Vampy, it is completely normal for small children to experiment; ie explore eachother's bodies and senses. Just as children love stimulation from music or colours, and like to explore it by banging on pots or finger painting, they also love touch and kisses... and if mommy or daddy touch and kiss them, they don't understand why they shouldn't do it to others. Also, while adults know that siblings probably shouldn't touch eachother's most sensitive places, small children do not know that it is "wrong", and merely like the way it feels. It has no sexual context for them. understood. this is also another discussion that we've had on the board. But this isn't the first time that it has happened. Vampy has sat down with the boys, seperately (the other is 3) and explained to them the whole private parts thing, what is acceptable behavior between brothers. Anthony knew what he was doing was not acceptable. He knew that it was something that he shouldn't be doing with his younger brother. That's where a majority of the 'getting upset' came from. It wasn't that they were doing that, it was the disobedience over something that he thought he had made it very clear that they shouldn't be doing.


Screaming at a child or threatening them, or encouraging violence on their part, is probably not a good way to deal with this situation. Anger, confusion, or frustration is a natural reaction on your part. A good way to deal with this is to seperate the children, tell the child that "Daddy is very angry with you right now. You are going to stay here in your room, and when I am ready"(or "When I think you're ready" if you feel that admitting a weakness is bad for your authority figure)" I will come back and talk with you about this." Then shut the door, and go cool off. Just shut the door. Leave the area. Junior will be fine. Meditate, pace, call a friend, scream into a pillow, punch a couch, go out and kick a tree. Anything but teach the child that it's okay to attack others when they're upset. Was done. the attack came several days later.



Okay. I'm sure you get the point. Enough about that, right? Mistakes happen.

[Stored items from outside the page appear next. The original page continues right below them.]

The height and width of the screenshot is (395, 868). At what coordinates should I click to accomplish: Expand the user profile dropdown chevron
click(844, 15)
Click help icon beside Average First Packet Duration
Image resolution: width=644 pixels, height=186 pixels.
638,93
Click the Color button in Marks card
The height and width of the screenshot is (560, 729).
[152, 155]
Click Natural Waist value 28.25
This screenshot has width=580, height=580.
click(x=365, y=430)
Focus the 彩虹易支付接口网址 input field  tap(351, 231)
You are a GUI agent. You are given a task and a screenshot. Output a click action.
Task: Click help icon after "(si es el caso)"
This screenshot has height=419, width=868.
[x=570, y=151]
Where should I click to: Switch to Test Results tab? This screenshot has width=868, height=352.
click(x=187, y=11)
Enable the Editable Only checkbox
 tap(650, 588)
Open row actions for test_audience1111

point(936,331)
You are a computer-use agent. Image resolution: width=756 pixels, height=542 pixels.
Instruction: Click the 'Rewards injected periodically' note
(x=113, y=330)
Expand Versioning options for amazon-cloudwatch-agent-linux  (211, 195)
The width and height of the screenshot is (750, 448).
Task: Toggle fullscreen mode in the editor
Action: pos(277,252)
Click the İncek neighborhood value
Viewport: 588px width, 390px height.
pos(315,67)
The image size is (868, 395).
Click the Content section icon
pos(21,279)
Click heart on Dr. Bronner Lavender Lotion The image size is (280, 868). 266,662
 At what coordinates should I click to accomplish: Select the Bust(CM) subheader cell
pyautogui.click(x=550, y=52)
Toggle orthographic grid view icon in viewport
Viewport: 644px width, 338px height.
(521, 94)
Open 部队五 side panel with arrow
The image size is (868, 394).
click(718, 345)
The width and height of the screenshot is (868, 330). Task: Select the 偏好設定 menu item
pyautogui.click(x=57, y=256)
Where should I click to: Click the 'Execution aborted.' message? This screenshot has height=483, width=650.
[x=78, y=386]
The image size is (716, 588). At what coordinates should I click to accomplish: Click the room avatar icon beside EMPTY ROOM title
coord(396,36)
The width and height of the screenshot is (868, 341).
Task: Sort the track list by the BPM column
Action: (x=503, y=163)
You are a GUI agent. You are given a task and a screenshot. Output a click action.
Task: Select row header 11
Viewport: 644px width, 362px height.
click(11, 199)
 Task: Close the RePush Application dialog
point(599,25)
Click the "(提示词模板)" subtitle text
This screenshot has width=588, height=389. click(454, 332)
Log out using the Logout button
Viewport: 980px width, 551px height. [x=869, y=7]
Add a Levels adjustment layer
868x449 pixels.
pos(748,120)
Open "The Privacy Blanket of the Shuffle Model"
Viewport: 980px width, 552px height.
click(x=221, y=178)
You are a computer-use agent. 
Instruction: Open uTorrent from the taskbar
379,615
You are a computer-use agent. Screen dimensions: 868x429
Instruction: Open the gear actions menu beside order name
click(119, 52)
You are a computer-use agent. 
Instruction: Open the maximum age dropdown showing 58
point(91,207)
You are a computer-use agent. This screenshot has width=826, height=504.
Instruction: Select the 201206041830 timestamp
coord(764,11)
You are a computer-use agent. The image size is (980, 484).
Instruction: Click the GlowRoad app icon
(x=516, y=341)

That all aside, I think that counselling *together* would be wonderful for you and your son. One on one with a psychologist is a great way to learn about yourself, or for your son to express what his feeliings and views on the situation are. (Yes, little kids have feelings and views, even if "Daddy's mean and hates me, so I want to show him that I don't need him.") However, as I'm sure the psych would tell you, it's also really really important to have a therapy session together every once in a while. That way junior can tell you himself that he hates you. This gives you the oppourtunity to ask why. He can tell you why (Ie: "You don't want me."). This is a golden chance to tell and show him just how much you *do* love and want him.

Always reinforce how much you do love and want him. This is sooooo very important. He's angry because he doesn't understand the situation, and as a young child, he really can't. You have to explain it to him in a way he can understand, and let him tell you what really is upsetting him the most. If you want a good relationship with him, you must compromise. all good advice... and all things that he is trying to setup/do.

Semele
October 5th, 2004, 10:16 AM
as mentioned in the gun control thread a few months back, all guns are locked with the legal safeties in place.

Uh, no. He claims to keep the loaded gun under the pillow. There was even a post about the gun going off.

In fact, if you do a search, almost every post by Vampy is a bunch of BS stating about how he is abusing and/or neglecting his children as outlined by the law. As Erubus stated there is a such thing as obligated reporting and that is what we will do with the very next admission of such activity on this forum. We have done it before and will do it again. What kind of monsters would we be if we allow you to come on here and tell us about this crap and not try to intervene?

I am closing this thread. those who wish to support Vampy, please feel free to do so in private message.

Xentor
October 6th, 2004, 11:09 AM
In fact, if you do a search, almost every post by Vampy is a bunch of BS stating about how he is abusing and/or neglecting his children as outlined by the law.